▶ Stated goal: Render every line of the records below as a numbered list, leaving out any blank lines.

▶ Given data:

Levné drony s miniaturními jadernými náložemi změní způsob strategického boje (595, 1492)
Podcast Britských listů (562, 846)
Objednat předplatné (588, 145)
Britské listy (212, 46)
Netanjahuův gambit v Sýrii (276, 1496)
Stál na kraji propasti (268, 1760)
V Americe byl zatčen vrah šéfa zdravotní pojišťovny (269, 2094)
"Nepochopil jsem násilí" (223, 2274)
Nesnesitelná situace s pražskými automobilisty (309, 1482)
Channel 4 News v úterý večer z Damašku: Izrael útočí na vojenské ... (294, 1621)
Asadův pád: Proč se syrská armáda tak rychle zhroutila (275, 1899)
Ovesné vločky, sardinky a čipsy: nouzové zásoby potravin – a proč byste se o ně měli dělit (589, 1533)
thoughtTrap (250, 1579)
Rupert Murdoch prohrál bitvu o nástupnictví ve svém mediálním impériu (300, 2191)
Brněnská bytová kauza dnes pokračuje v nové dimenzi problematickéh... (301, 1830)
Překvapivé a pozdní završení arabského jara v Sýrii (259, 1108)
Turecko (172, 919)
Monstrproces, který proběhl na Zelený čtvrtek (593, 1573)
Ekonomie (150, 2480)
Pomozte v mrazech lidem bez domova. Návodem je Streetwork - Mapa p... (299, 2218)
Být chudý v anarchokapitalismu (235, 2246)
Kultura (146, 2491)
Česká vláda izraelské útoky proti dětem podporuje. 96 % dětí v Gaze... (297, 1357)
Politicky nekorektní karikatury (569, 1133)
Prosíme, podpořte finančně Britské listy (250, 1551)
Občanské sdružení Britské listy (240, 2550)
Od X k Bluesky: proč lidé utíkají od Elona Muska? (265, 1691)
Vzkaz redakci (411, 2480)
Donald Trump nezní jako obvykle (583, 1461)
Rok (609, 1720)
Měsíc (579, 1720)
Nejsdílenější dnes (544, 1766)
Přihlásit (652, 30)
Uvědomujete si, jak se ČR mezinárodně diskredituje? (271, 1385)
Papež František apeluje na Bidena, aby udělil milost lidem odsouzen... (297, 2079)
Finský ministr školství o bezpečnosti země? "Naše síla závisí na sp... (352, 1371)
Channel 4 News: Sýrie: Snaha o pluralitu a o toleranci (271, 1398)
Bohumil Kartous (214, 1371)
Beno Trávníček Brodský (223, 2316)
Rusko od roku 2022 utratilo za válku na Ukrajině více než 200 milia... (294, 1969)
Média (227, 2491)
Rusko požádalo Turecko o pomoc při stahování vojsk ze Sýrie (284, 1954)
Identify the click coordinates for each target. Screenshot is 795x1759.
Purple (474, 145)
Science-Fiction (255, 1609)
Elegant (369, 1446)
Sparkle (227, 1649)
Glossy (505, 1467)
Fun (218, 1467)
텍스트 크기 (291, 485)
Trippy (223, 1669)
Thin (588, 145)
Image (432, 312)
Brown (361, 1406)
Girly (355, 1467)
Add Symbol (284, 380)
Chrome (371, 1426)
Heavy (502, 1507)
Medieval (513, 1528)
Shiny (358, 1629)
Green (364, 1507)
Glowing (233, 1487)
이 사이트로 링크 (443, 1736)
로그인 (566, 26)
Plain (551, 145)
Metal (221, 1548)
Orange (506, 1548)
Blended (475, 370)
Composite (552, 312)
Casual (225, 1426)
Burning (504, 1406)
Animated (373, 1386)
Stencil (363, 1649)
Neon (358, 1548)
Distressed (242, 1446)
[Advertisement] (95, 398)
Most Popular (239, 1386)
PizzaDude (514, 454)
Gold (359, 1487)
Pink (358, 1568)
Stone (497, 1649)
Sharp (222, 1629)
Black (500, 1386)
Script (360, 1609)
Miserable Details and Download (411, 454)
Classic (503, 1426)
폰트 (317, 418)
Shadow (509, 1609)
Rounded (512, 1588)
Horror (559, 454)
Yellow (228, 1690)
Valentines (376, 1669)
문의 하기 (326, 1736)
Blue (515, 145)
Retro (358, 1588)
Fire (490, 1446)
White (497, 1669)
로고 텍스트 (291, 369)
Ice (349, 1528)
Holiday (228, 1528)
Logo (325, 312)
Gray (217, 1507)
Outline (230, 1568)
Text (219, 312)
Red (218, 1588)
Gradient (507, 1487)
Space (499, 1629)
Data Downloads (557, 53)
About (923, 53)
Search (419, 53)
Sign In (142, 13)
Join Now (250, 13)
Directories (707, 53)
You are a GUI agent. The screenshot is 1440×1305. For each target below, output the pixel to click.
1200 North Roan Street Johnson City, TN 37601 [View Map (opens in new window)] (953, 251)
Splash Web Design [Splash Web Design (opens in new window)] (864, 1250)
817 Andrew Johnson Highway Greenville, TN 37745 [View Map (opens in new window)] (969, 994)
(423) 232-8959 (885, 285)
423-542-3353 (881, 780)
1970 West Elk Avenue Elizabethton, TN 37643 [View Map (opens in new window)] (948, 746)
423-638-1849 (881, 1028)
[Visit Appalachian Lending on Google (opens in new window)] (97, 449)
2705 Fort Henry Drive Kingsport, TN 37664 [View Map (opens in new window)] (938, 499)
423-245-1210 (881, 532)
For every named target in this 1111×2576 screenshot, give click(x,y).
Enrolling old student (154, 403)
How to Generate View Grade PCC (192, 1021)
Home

▶ Answer to the problem:
1. Levné drony s miniaturními jadernými náložemi změní způsob strategického boje (595, 1492)
2. Podcast Britských listů (562, 846)
3. Objednat předplatné (588, 145)
4. Britské listy (212, 46)
5. Netanjahuův gambit v Sýrii (276, 1496)
6. Stál na kraji propasti (268, 1760)
7. V Americe byl zatčen vrah šéfa zdravotní pojišťovny (269, 2094)
8. "Nepochopil jsem násilí" (223, 2274)
9. Nesnesitelná situace s pražskými automobilisty (309, 1482)
10. Channel 4 News v úterý večer z Damašku: Izrael útočí na vojenské ... (294, 1621)
11. Asadův pád: Proč se syrská armáda tak rychle zhroutila (275, 1899)
12. Ovesné vločky, sardinky a čipsy: nouzové zásoby potravin – a proč byste se o ně měli dělit (589, 1533)
13. thoughtTrap (250, 1579)
14. Rupert Murdoch prohrál bitvu o nástupnictví ve svém mediálním impériu (300, 2191)
15. Brněnská bytová kauza dnes pokračuje v nové dimenzi problematickéh... (301, 1830)
16. Překvapivé a pozdní završení arabského jara v Sýrii (259, 1108)
17. Turecko (172, 919)
18. Monstrproces, který proběhl na Zelený čtvrtek (593, 1573)
19. Ekonomie (150, 2480)
20. Pomozte v mrazech lidem bez domova. Návodem je Streetwork - Mapa p... (299, 2218)
21. Být chudý v anarchokapitalismu (235, 2246)
22. Kultura (146, 2491)
23. Česká vláda izraelské útoky proti dětem podporuje. 96 % dětí v Gaze... (297, 1357)
24. Politicky nekorektní karikatury (569, 1133)
25. Prosíme, podpořte finančně Britské listy (250, 1551)
26. Občanské sdružení Britské listy (240, 2550)
27. Od X k Bluesky: proč lidé utíkají od Elona Muska? (265, 1691)
28. Vzkaz redakci (411, 2480)
29. Donald Trump nezní jako obvykle (583, 1461)
30. Rok (609, 1720)
31. Měsíc (579, 1720)
32. Nejsdílenější dnes (544, 1766)
33. Přihlásit (652, 30)
34. Uvědomujete si, jak se ČR mezinárodně diskredituje? (271, 1385)
35. Papež František apeluje na Bidena, aby udělil milost lidem odsouzen... (297, 2079)
36. Finský ministr školství o bezpečnosti země? "Naše síla závisí na sp... (352, 1371)
37. Channel 4 News: Sýrie: Snaha o pluralitu a o toleranci (271, 1398)
38. Bohumil Kartous (214, 1371)
39. Beno Trávníček Brodský (223, 2316)
40. Rusko od roku 2022 utratilo za válku na Ukrajině více než 200 milia... (294, 1969)
41. Média (227, 2491)
42. Rusko požádalo Turecko o pomoc při stahování vojsk ze Sýrie (284, 1954)
43. Identify the click coordinates for each target. Screenshot is 795x1759.
44. Purple (474, 145)
45. Science-Fiction (255, 1609)
46. Elegant (369, 1446)
47. Sparkle (227, 1649)
48. Glossy (505, 1467)
49. Fun (218, 1467)
50. 텍스트 크기 (291, 485)
51. Trippy (223, 1669)
52. Thin (588, 145)
53. Image (432, 312)
54. Brown (361, 1406)
55. Girly (355, 1467)
56. Add Symbol (284, 380)
57. Chrome (371, 1426)
58. Heavy (502, 1507)
59. Medieval (513, 1528)
60. Shiny (358, 1629)
61. Green (364, 1507)
62. Glowing (233, 1487)
63. 이 사이트로 링크 (443, 1736)
64. 로그인 (566, 26)
65. Plain (551, 145)
66. Metal (221, 1548)
67. Orange (506, 1548)
68. Blended (475, 370)
69. Composite (552, 312)
70. Casual (225, 1426)
71. Burning (504, 1406)
72. Animated (373, 1386)
73. Stencil (363, 1649)
74. Neon (358, 1548)
75. Distressed (242, 1446)
76. [Advertisement] (95, 398)
77. Most Popular (239, 1386)
78. PizzaDude (514, 454)
79. Gold (359, 1487)
80. Pink (358, 1568)
81. Stone (497, 1649)
82. Sharp (222, 1629)
83. Black (500, 1386)
84. Script (360, 1609)
85. Miserable Details and Download (411, 454)
86. Classic (503, 1426)
87. 폰트 (317, 418)
88. Shadow (509, 1609)
89. Rounded (512, 1588)
90. Horror (559, 454)
91. Yellow (228, 1690)
92. Valentines (376, 1669)
93. 문의 하기 (326, 1736)
94. Blue (515, 145)
95. Retro (358, 1588)
96. Fire (490, 1446)
97. White (497, 1669)
98. 로고 텍스트 (291, 369)
99. Ice (349, 1528)
100. Holiday (228, 1528)
101. Logo (325, 312)
102. Gray (217, 1507)
103. Outline (230, 1568)
104. Text (219, 312)
105. Red (218, 1588)
106. Gradient (507, 1487)
107. Space (499, 1629)
108. Data Downloads (557, 53)
109. About (923, 53)
110. Search (419, 53)
111. Sign In (142, 13)
112. Join Now (250, 13)
113. Directories (707, 53)
114. You are a GUI agent. The screenshot is 1440×1305. For each target below, output the pixel to click.
115. 1200 North Roan Street Johnson City, TN 37601 [View Map (opens in new window)] (953, 251)
116. Splash Web Design [Splash Web Design (opens in new window)] (864, 1250)
117. 817 Andrew Johnson Highway Greenville, TN 37745 [View Map (opens in new window)] (969, 994)
118. (423) 232-8959 (885, 285)
119. 423-542-3353 (881, 780)
120. 1970 West Elk Avenue Elizabethton, TN 37643 [View Map (opens in new window)] (948, 746)
121. 423-638-1849 (881, 1028)
122. [Visit Appalachian Lending on Google (opens in new window)] (97, 449)
123. 2705 Fort Henry Drive Kingsport, TN 37664 [View Map (opens in new window)] (938, 499)
124. 423-245-1210 (881, 532)
125. For every named target in this 1111×2576 screenshot, give click(x,y).
126. Enrolling old student (154, 403)
127. How to Generate View Grade PCC (192, 1021)
128. Home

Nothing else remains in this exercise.